Records for locating displayed items
* * *
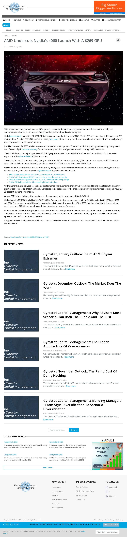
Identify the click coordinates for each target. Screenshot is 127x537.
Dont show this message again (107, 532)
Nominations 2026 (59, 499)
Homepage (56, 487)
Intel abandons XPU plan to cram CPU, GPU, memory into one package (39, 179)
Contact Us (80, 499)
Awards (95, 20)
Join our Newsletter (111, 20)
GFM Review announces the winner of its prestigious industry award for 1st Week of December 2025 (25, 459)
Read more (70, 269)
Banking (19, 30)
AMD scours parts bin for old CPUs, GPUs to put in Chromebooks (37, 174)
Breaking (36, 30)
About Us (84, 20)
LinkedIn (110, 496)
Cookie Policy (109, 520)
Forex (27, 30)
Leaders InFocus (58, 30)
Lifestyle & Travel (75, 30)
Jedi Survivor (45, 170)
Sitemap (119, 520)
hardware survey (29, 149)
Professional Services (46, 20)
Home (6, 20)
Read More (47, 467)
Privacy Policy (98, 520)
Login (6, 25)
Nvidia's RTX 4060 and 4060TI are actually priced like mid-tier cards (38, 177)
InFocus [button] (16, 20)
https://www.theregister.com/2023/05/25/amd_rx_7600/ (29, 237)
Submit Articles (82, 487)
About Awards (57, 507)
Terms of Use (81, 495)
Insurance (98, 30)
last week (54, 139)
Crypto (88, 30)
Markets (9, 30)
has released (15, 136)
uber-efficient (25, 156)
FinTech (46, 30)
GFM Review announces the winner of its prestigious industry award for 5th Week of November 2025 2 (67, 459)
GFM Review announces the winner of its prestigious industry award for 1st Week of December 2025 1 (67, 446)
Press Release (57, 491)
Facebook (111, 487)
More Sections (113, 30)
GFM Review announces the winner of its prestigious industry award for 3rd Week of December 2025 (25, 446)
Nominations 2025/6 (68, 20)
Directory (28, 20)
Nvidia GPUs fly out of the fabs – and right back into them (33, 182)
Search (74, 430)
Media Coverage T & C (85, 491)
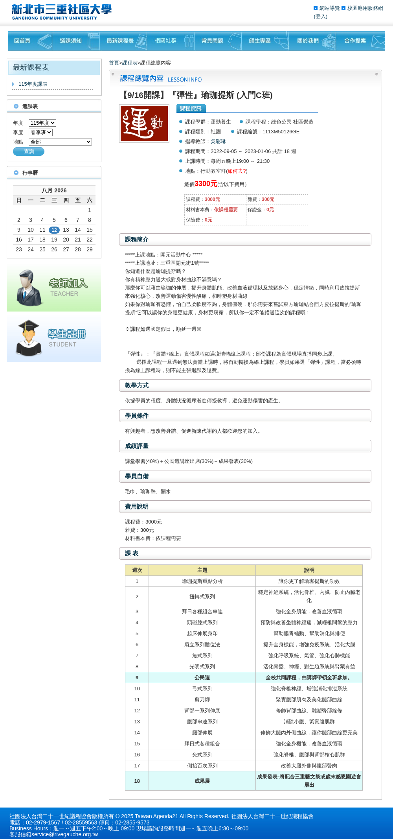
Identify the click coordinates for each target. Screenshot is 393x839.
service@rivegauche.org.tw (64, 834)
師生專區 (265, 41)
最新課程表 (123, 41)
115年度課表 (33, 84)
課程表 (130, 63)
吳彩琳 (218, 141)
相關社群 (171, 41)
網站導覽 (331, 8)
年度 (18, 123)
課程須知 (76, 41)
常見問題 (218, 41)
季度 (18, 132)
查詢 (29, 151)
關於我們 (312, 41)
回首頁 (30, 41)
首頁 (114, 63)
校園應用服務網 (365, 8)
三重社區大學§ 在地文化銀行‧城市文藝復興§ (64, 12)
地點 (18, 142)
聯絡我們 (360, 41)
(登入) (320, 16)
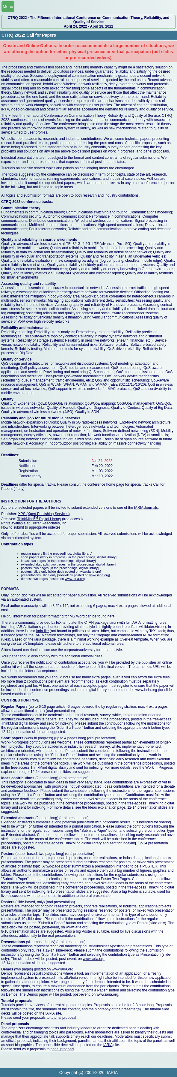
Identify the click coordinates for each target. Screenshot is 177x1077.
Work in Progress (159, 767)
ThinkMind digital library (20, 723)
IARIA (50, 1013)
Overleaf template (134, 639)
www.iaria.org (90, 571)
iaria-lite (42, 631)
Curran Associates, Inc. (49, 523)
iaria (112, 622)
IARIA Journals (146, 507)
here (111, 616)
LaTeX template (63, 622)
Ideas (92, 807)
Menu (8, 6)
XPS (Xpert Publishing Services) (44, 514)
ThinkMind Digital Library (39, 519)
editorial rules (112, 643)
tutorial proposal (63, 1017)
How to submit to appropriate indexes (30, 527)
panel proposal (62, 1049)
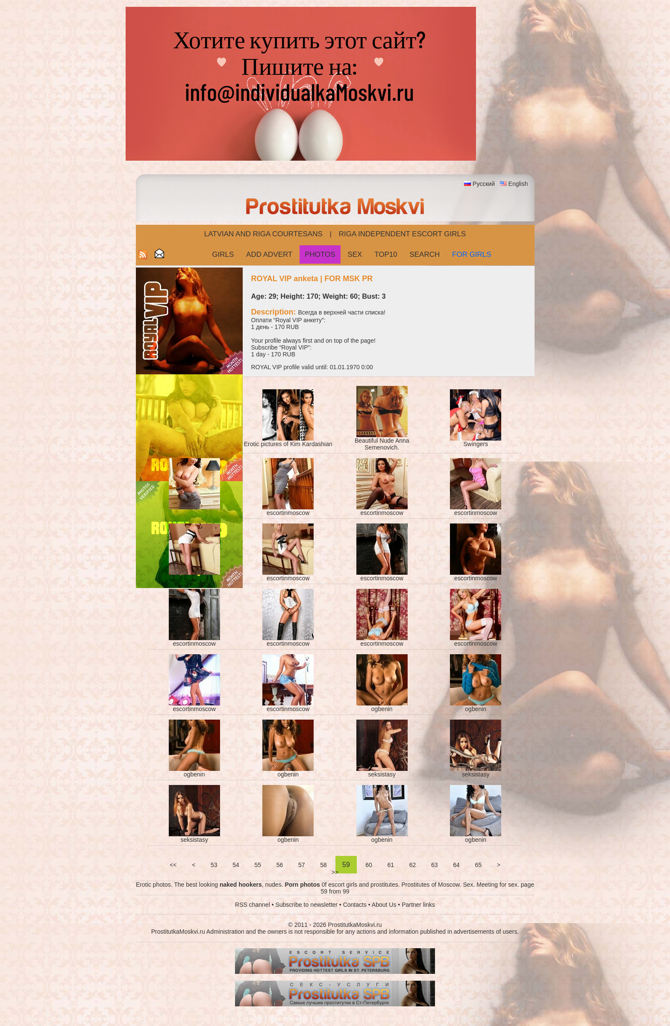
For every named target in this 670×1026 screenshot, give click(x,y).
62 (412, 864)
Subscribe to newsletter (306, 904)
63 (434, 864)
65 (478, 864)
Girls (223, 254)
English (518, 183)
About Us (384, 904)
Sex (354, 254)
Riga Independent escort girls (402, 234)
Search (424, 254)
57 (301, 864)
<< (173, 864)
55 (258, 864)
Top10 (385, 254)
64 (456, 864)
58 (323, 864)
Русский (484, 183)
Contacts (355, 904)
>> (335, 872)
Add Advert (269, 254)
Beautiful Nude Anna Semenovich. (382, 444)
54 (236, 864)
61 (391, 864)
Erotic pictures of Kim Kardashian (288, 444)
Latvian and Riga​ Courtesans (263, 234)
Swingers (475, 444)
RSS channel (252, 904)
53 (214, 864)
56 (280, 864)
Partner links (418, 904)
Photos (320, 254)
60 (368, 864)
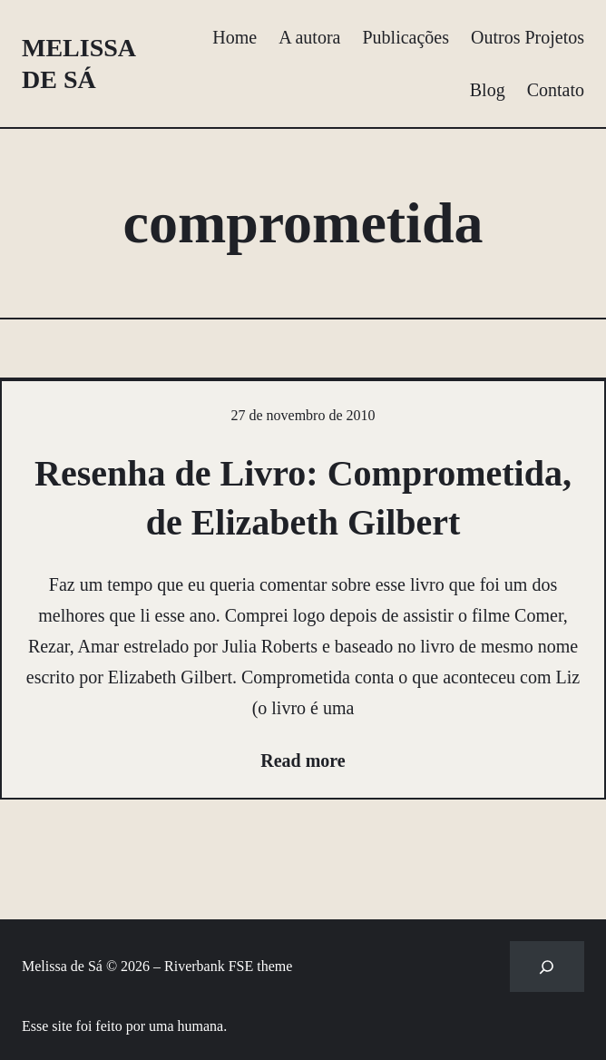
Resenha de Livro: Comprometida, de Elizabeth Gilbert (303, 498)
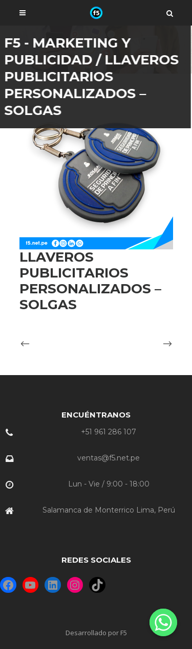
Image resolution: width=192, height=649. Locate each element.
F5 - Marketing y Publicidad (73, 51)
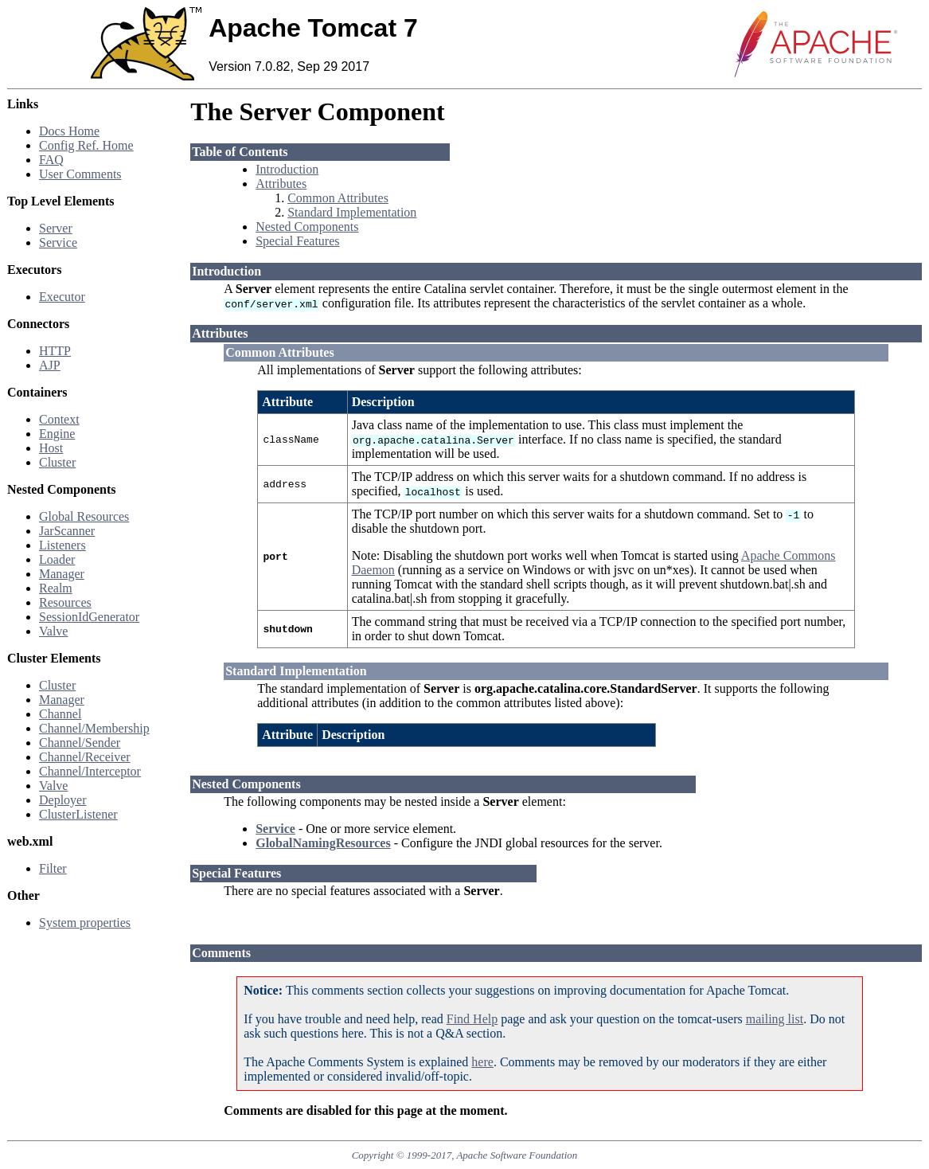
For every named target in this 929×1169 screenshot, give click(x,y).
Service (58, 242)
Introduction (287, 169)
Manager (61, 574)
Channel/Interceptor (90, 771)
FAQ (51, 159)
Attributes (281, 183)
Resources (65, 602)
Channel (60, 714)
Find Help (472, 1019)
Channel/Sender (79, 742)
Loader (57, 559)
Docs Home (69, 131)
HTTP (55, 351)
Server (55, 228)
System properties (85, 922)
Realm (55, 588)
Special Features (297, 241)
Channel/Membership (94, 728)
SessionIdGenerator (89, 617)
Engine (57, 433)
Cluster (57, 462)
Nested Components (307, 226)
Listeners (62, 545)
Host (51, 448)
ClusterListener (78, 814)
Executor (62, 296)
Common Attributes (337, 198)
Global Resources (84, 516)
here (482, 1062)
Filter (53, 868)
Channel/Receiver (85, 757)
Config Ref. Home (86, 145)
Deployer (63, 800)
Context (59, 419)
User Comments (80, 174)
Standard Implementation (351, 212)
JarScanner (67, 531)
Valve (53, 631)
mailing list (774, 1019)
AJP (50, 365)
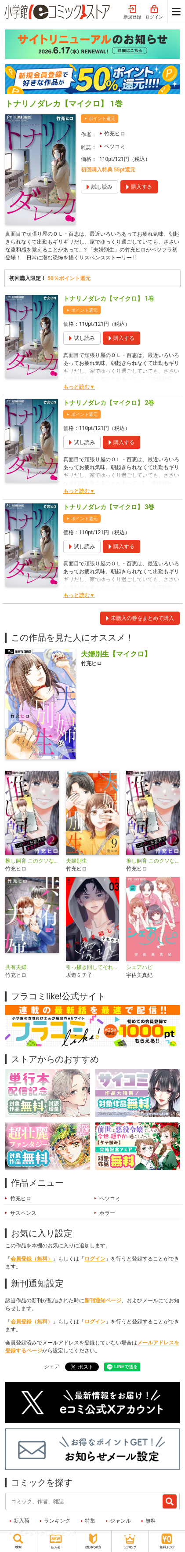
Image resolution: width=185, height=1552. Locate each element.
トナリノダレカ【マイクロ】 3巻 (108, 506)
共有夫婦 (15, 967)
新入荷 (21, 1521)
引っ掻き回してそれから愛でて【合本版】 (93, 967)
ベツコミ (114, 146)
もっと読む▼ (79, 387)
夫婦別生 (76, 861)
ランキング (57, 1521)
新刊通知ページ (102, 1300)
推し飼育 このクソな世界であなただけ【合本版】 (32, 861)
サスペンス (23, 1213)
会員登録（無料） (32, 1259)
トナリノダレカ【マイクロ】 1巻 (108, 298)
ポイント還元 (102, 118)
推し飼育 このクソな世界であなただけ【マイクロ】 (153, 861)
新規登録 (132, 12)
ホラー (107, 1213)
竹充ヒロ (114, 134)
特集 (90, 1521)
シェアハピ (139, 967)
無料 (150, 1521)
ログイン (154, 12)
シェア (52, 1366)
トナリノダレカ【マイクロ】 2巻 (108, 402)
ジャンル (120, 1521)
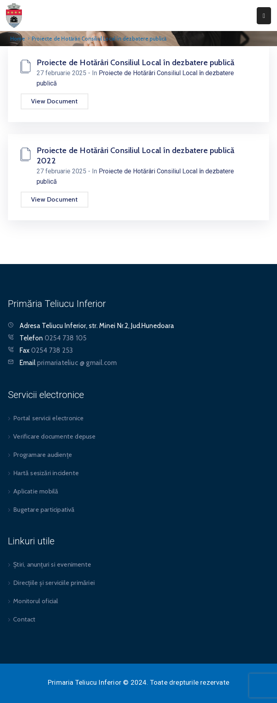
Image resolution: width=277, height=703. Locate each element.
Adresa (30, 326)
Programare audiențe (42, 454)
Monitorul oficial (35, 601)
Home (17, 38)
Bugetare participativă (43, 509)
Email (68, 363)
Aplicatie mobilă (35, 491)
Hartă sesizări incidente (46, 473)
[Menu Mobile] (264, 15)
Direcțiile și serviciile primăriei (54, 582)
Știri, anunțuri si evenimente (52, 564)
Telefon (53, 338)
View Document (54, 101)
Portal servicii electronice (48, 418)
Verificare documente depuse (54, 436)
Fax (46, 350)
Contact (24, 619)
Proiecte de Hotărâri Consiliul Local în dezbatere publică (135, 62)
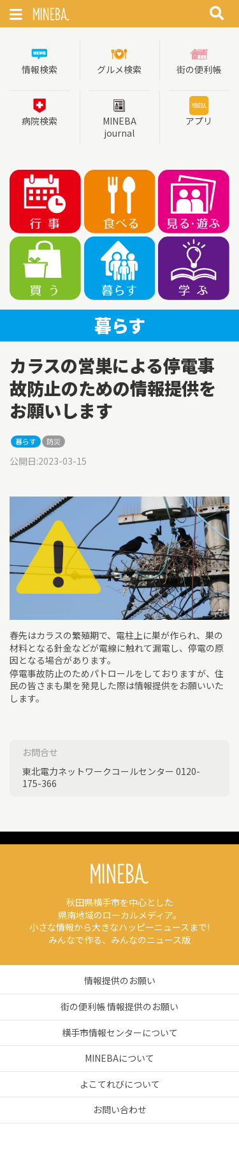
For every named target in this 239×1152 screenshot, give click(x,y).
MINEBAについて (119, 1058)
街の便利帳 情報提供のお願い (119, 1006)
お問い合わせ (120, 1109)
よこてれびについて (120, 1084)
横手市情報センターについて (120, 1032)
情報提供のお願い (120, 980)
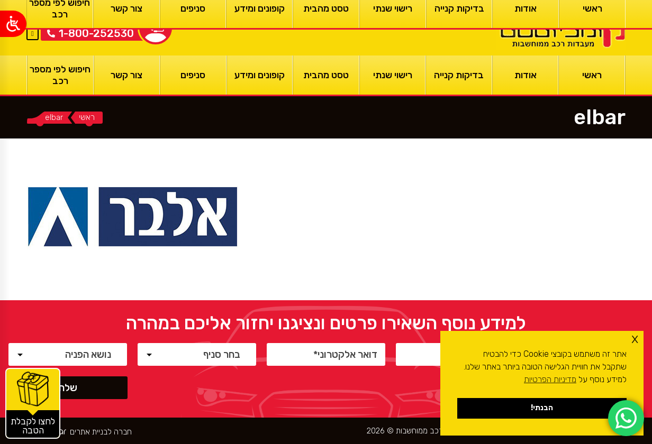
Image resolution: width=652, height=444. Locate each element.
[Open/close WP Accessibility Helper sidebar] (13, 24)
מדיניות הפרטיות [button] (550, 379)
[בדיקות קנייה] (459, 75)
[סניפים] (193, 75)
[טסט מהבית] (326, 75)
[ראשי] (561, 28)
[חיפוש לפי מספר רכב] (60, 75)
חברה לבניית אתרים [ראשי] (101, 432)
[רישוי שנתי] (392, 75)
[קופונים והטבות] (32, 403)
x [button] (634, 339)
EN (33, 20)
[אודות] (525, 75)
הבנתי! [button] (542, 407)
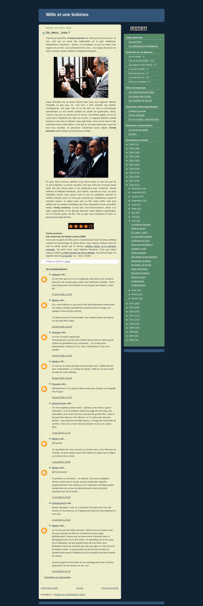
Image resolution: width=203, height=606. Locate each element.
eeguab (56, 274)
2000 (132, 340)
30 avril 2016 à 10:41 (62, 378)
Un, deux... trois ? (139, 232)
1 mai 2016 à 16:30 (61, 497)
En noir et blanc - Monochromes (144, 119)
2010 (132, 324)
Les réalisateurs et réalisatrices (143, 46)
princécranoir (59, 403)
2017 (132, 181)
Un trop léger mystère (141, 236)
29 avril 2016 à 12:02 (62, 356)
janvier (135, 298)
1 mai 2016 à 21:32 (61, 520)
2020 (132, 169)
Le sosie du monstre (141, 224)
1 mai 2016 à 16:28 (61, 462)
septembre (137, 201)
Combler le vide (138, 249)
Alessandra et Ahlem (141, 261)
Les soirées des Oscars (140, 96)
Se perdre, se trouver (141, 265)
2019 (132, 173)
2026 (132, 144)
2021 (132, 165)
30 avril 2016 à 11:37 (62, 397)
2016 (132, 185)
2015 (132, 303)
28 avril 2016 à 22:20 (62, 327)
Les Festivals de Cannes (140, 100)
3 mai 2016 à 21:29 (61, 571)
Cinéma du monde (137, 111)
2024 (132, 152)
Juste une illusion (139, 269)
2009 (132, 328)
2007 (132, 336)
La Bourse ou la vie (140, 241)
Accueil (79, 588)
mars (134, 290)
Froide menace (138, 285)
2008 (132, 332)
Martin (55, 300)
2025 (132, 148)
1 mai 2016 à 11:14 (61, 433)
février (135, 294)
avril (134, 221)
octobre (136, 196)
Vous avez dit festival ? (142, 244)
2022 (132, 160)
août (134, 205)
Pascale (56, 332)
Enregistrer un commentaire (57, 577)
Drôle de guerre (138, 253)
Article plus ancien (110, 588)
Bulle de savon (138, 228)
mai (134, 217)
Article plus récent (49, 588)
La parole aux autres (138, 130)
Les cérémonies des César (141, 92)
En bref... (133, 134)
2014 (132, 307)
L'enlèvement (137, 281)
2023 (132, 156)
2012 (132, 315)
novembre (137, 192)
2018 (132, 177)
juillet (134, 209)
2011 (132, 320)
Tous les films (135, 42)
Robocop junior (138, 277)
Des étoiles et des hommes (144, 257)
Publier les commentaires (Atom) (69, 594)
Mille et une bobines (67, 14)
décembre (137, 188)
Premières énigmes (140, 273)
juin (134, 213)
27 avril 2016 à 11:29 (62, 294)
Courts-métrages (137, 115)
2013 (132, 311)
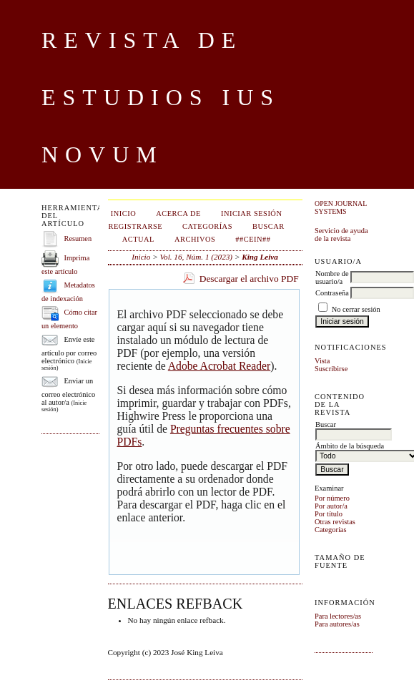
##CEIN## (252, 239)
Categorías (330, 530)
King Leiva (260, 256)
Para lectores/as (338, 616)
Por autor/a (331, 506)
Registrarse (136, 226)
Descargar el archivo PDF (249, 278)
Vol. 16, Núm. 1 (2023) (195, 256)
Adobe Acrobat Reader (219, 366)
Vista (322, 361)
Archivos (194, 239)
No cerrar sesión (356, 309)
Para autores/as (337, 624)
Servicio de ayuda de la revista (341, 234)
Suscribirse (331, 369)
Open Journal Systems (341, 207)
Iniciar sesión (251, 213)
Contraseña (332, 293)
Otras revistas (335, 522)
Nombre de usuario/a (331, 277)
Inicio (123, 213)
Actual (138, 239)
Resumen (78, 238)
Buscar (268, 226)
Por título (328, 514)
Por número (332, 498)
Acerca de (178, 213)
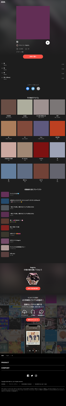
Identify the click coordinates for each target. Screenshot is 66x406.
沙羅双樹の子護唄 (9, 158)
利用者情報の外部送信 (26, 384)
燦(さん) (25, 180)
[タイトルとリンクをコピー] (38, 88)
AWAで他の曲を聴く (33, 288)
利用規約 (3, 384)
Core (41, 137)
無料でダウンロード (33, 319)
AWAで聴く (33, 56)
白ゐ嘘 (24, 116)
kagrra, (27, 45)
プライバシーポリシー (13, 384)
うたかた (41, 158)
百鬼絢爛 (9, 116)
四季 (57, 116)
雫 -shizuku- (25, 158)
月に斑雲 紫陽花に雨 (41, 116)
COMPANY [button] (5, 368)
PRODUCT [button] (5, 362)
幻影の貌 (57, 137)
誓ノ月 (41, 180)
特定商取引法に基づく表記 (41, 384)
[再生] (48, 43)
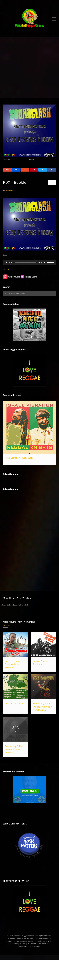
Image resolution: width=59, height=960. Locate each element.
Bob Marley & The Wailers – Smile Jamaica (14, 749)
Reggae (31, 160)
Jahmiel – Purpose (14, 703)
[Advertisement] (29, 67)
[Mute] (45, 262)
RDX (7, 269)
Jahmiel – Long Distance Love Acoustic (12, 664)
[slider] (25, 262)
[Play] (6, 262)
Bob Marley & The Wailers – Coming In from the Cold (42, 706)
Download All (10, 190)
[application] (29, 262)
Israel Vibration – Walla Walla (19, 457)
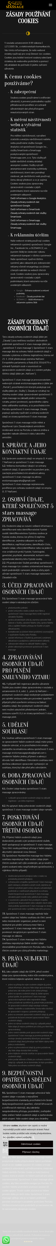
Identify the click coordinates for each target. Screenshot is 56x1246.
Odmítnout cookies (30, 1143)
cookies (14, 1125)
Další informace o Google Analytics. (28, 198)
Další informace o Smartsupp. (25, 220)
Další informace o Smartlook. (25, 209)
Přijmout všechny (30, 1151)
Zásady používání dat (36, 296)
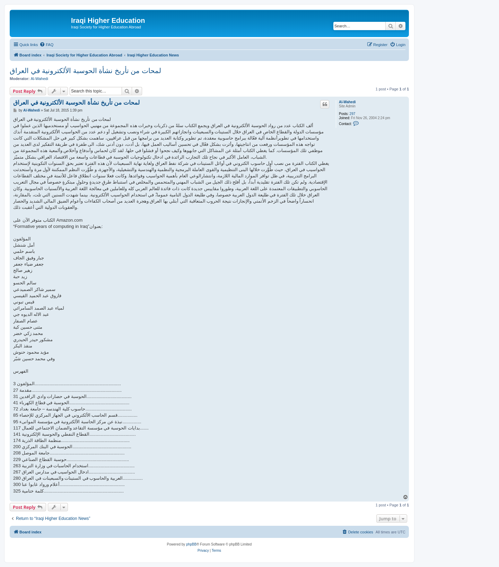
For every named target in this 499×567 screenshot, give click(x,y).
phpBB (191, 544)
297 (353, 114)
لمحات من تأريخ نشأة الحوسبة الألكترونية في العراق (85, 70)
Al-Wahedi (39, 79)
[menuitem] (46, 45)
* * *
- _SET EXERCISE_
Extract each line above that contains the word "ThinkMind".

- _TASK ANSWER_
ThinkMind digital library (20, 723)
ThinkMind Digital Library (39, 519)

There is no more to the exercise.